> _TASK OBJECTIVE_
Please say how many lines below include the word "computer", with nothing beyond the number.

> _DATA_
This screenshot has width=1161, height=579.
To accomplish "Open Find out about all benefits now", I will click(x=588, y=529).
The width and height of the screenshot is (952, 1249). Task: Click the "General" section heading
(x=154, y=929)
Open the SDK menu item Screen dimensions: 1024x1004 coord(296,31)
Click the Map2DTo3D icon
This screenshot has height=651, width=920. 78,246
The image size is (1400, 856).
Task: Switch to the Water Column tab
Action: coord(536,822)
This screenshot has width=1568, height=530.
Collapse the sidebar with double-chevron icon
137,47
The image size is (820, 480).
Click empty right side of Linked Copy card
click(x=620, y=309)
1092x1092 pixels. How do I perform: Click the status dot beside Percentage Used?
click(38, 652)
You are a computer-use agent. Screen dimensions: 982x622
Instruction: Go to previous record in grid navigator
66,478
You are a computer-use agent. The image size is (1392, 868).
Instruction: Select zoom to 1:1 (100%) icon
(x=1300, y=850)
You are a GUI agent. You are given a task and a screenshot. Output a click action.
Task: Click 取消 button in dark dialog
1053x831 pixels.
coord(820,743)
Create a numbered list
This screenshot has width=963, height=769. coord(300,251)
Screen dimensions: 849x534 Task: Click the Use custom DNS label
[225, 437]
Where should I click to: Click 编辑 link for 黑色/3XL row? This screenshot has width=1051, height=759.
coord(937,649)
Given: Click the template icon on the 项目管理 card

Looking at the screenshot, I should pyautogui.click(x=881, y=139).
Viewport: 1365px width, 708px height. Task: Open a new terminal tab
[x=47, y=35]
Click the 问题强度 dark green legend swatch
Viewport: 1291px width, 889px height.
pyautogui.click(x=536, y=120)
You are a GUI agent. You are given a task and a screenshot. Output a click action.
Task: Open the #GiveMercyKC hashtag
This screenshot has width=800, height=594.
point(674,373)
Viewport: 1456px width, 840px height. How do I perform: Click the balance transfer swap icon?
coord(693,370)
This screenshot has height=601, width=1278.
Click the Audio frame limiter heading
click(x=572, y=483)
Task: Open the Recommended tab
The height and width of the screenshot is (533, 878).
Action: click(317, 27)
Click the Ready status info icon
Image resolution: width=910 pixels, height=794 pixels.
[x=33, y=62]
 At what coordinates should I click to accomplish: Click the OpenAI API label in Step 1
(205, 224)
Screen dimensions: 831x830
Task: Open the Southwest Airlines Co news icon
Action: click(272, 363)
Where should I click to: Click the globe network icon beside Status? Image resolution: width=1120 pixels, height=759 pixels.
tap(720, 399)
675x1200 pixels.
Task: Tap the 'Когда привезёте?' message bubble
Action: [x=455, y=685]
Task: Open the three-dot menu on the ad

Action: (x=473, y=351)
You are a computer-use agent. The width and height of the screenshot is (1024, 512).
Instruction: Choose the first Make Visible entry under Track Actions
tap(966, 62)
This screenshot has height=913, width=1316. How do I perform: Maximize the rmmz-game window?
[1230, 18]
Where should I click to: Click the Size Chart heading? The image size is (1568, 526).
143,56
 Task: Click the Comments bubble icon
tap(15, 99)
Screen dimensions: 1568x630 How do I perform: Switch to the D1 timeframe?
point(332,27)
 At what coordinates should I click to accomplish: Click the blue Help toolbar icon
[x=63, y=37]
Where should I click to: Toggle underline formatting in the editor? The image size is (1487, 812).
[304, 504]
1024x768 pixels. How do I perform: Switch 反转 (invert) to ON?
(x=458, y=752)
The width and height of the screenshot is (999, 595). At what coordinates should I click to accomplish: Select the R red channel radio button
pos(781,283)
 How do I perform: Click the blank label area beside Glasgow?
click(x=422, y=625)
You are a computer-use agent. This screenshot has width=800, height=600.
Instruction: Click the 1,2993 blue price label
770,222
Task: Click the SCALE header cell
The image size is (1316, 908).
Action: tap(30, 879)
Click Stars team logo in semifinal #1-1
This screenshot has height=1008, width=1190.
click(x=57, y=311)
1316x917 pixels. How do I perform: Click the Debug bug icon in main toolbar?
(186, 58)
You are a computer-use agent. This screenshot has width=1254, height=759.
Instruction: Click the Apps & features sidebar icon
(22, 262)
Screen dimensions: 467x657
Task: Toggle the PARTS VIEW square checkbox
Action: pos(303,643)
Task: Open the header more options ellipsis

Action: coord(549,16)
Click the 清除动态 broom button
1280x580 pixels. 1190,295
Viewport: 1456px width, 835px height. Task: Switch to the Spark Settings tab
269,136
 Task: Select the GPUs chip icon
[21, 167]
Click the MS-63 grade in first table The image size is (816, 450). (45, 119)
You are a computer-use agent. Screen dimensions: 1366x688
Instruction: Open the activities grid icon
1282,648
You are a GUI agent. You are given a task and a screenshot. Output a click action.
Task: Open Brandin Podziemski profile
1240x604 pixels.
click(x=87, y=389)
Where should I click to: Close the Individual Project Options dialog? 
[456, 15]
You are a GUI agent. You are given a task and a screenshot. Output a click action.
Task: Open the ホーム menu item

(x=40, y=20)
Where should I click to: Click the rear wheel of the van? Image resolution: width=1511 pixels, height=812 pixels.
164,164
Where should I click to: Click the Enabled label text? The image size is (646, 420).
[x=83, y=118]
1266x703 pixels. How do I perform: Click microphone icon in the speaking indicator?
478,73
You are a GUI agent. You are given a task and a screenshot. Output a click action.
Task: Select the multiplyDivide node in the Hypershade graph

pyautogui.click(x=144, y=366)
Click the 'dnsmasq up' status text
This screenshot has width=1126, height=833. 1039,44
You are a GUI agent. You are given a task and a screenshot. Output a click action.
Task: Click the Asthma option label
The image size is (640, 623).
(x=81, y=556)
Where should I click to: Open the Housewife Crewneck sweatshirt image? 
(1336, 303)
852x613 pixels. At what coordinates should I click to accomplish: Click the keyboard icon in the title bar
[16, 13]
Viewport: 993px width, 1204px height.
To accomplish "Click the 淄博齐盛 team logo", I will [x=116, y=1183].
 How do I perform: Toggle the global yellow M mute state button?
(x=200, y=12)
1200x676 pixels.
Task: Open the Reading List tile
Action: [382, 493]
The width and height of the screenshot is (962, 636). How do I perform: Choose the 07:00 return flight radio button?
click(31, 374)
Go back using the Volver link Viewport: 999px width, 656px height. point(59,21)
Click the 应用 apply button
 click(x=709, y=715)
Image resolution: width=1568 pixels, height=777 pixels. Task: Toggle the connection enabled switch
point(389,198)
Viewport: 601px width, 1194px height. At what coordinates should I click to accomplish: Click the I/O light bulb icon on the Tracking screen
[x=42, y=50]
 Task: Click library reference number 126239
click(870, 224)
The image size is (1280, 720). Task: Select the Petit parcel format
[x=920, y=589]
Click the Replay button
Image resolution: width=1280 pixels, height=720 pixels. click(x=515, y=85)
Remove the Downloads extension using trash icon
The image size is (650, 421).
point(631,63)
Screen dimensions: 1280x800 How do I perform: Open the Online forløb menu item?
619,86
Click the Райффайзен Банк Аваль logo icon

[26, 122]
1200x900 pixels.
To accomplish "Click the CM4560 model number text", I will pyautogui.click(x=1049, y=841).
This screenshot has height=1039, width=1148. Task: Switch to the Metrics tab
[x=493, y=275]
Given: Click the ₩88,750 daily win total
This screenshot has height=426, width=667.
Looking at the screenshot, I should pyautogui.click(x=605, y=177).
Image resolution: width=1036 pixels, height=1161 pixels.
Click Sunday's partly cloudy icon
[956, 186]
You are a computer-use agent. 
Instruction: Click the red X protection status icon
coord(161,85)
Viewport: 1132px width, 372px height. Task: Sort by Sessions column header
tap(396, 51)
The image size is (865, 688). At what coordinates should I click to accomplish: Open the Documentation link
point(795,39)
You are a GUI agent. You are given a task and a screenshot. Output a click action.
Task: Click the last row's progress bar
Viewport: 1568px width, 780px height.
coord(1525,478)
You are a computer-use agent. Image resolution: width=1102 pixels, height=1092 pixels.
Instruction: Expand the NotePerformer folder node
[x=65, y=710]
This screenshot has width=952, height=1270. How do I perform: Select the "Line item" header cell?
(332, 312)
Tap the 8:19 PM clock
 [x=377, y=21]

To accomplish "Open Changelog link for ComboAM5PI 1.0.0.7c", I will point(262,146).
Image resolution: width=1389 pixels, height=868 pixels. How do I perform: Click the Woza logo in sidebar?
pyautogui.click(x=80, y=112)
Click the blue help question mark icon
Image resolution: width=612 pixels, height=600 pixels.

> _ANSWER TO THE PROBLEM_
8